- **TASK INSTRUCTIONS**:
In the listing that follows, find the lines with the string "agent" and report how many there are, without commentary.

- **THE DATA**:
☆ ☆ ☆
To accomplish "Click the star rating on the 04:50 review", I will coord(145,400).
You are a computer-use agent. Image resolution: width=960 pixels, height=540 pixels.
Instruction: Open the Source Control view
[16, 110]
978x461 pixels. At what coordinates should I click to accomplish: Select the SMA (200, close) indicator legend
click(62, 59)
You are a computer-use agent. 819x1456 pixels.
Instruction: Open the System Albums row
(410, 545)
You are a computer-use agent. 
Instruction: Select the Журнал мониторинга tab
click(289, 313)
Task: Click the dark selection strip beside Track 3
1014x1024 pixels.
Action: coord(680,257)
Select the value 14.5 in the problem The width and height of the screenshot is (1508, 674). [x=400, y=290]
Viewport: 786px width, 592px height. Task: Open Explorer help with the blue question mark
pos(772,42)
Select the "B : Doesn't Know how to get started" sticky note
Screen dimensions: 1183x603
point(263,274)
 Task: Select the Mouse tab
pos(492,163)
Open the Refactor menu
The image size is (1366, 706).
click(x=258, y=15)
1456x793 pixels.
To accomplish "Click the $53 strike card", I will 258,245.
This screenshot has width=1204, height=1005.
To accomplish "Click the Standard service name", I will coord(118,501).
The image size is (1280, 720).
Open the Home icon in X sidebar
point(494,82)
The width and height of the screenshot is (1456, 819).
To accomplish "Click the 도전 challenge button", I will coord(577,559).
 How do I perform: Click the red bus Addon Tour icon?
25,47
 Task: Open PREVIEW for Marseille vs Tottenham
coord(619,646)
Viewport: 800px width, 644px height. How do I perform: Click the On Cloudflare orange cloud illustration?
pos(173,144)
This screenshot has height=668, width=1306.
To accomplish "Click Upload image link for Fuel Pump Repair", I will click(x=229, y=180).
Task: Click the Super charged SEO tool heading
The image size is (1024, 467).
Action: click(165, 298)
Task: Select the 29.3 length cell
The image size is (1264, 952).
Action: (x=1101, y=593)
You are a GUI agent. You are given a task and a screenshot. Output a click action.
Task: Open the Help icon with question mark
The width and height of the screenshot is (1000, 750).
☆ ☆ ☆
- **EXERCISE RESPONSE**:
4